Fluff a secchiate, io lo dico in anteprima
perché non è detto che qui vivete tutte con una dose di insulina a portata di
mano.
La mia scusa è che certe cose le scrivo per
tenermi in allenamento in vista del giorno in cui Kishi
mi farà sciogliere al punto che qualcuno per pietà dovrà a raccogliermi col
cucchiaino – ssssì.
In realtà è sempre colpa di Sasuke che è bello
in ogni momento ma ancora di più quando si permette di guardare al futuro col
passato negli occhi, ecco.
Grazie a tutti quelli che si sono presi la briga
di dare un’occhiata e buona lettura!
J
Esplosioni
Secondo
mese.
Sasuke aveva fissato di sottecchi la sua mano
per almeno cinquantasette secondi contati – aveva tenuto il conto con molta
attenzione. Poi si era deciso ad avvicinarsi un po’ in più.
Aveva afferrato una sedia e l’aveva accostata al
lettino su cui lei era distesa, col ventre scoperto e la mano di Tsunade che
vagava liberamente sulla sua pelle. Ogni tanto loro due si dicevano qualcosa
che lui non capiva, Sakura tendeva la propria mano e imitava la sua maestra per
capire bene come si conducevano quegli esami.
A lui non restava altro da fare se non sbuffare.
«Ora farà un po’ male, Sakura». Tsunade
concentrò il chakra sul palmo della mano e lo tenne
sollevato fin quando la sua allieva non annuì, pronta.
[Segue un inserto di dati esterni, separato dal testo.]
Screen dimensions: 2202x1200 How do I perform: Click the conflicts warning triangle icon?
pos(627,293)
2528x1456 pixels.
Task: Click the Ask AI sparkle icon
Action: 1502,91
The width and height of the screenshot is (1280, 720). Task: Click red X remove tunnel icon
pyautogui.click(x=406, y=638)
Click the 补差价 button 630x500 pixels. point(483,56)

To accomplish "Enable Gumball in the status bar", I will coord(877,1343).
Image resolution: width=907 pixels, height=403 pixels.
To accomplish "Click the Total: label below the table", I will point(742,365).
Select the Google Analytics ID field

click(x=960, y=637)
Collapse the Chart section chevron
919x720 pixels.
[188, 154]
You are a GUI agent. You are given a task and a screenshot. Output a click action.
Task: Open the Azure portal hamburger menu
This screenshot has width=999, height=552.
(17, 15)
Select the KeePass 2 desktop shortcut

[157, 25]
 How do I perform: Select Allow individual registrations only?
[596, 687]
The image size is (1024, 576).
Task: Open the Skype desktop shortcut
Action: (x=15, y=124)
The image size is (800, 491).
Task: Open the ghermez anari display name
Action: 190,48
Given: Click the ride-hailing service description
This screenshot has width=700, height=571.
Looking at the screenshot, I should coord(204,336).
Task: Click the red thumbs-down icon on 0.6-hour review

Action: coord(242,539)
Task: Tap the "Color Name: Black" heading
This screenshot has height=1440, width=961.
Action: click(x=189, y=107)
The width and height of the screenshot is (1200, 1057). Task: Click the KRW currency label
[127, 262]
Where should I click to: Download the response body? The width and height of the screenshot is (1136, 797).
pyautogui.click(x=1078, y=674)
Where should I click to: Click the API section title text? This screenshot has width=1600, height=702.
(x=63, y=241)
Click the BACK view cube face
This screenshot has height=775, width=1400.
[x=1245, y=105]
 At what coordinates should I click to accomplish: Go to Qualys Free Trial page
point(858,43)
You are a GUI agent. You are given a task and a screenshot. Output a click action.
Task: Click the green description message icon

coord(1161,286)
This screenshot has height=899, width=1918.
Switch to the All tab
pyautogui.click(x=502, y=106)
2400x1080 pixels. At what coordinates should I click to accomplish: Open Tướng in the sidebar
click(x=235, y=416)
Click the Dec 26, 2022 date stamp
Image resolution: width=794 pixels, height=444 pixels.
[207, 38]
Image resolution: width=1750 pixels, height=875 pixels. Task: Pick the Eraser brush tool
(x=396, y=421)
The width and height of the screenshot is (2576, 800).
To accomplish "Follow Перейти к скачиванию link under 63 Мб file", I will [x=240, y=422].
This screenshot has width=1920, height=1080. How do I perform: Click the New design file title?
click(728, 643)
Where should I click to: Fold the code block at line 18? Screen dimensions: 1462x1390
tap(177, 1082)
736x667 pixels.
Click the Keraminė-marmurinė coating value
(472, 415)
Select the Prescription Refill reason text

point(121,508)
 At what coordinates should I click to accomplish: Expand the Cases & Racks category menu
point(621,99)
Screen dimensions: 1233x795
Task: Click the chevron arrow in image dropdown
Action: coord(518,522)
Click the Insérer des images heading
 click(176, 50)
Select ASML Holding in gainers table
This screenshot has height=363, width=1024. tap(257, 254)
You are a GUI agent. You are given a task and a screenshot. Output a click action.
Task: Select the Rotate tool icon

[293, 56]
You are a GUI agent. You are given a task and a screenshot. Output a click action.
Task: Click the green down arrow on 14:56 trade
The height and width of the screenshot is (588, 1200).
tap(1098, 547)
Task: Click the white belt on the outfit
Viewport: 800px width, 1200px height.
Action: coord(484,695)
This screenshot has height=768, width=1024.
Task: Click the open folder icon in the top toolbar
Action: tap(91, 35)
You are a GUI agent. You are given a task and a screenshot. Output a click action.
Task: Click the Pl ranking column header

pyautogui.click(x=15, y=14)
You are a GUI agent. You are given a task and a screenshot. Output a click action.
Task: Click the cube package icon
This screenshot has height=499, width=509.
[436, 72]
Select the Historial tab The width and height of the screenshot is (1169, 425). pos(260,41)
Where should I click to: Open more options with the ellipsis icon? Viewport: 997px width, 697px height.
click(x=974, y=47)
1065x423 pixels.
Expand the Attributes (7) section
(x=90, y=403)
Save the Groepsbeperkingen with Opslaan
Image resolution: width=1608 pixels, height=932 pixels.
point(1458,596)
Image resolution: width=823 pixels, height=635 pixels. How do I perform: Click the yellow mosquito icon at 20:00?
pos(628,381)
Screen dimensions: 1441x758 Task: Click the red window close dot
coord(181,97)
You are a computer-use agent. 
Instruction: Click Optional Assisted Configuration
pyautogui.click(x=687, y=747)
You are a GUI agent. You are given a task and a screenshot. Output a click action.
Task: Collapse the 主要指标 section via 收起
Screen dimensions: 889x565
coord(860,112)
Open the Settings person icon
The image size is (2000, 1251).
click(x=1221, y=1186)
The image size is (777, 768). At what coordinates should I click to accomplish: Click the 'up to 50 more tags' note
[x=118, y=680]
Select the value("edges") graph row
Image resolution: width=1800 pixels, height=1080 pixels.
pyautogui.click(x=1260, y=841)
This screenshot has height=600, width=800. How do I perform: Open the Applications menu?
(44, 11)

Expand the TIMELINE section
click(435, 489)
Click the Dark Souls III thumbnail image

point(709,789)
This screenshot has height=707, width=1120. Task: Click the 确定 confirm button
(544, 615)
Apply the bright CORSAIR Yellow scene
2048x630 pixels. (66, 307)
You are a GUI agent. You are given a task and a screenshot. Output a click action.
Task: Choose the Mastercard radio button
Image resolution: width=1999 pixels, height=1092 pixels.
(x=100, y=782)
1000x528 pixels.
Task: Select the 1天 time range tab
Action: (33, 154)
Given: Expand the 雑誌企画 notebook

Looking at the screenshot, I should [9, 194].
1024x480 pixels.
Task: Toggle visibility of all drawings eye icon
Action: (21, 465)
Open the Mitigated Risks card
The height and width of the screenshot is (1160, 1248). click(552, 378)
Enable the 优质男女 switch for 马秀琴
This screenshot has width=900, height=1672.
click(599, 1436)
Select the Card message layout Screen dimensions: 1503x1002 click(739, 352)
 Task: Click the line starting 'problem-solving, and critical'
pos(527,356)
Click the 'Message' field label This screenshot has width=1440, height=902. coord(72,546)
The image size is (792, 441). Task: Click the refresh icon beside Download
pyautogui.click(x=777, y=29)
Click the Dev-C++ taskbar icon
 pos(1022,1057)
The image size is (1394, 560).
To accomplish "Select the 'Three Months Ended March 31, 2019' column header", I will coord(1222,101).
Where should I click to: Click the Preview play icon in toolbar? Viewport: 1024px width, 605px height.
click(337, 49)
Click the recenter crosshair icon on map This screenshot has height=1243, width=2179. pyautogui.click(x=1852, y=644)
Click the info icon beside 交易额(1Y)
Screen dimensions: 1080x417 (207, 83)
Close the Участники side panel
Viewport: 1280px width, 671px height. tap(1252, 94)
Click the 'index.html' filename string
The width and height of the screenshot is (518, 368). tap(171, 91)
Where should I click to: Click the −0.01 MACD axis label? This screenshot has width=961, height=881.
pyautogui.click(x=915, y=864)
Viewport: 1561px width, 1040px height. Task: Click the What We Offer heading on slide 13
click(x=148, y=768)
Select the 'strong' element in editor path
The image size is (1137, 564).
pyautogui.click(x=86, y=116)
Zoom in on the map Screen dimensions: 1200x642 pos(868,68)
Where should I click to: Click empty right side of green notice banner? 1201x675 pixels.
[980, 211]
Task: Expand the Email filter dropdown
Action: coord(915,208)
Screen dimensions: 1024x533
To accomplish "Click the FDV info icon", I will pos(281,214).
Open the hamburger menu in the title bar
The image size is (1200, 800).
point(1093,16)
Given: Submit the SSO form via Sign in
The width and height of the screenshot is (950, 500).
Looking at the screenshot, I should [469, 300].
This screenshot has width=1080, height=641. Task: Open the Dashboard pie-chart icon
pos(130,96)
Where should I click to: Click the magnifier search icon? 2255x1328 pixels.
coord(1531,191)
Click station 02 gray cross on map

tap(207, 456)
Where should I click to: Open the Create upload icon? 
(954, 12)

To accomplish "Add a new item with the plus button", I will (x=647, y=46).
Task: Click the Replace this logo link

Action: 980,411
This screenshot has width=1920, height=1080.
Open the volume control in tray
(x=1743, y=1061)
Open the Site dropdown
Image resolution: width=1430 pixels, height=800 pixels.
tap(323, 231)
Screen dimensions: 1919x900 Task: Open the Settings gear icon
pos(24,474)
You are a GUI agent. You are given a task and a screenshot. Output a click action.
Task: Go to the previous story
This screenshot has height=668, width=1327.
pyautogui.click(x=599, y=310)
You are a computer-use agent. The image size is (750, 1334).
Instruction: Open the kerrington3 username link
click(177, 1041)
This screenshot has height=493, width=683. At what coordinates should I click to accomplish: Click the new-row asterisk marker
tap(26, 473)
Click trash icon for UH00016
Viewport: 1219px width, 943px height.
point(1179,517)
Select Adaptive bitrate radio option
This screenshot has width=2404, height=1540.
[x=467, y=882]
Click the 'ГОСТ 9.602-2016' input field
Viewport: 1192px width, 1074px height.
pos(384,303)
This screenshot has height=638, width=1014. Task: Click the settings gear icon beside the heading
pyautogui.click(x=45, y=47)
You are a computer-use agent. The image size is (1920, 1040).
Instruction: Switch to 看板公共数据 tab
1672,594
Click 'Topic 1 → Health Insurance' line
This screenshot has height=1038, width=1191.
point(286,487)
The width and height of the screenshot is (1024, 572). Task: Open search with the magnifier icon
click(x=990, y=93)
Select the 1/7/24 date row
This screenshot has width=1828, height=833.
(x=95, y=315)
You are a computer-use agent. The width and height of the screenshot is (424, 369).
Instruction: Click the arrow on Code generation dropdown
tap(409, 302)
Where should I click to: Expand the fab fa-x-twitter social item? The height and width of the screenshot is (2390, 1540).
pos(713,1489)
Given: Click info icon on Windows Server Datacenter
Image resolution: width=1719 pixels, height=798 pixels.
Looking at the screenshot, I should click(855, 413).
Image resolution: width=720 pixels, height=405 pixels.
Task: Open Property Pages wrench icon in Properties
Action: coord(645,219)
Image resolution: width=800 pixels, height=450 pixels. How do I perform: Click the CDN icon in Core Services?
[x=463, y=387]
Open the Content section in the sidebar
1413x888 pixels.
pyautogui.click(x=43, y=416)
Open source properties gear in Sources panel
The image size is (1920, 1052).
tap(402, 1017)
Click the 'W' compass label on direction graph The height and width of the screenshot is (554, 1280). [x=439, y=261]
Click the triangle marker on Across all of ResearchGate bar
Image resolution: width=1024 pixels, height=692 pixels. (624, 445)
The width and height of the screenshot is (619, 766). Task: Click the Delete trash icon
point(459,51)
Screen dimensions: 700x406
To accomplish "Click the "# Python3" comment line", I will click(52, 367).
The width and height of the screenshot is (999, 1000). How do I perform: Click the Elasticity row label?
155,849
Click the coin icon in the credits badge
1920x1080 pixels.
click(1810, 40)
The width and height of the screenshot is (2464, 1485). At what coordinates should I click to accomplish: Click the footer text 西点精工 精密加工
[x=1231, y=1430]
Sasuke la osservò con attenzione: si stava
mordendo le labbra, aveva stretto il pugno e chiuso gli occhi. Faceva male sul
serio. Allora lui distese appena il braccio sul lettino accanto al viso di
Sakura, le sfiorò la spalla con le dita.
Lei non impiegò molto a sentire la sua presenza:
si voltò nella sua direzione, poggiando la guancia sul suo avambraccio. Alla
fine fu lei a stringergli la mano, così forte da togliere il fiato.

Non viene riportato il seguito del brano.